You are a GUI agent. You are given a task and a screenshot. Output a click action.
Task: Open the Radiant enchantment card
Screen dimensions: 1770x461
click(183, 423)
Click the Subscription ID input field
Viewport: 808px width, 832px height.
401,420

§ Task item
Reply with the complete data above, every character as it stands.

§ Reply to the exercise
You are a GUI agent. You are given a task and a screenshot. Output a click action.
Task: Open the Radiant enchantment card
Screen dimensions: 1770x461
click(183, 423)
Click the Subscription ID input field
Viewport: 808px width, 832px height.
401,420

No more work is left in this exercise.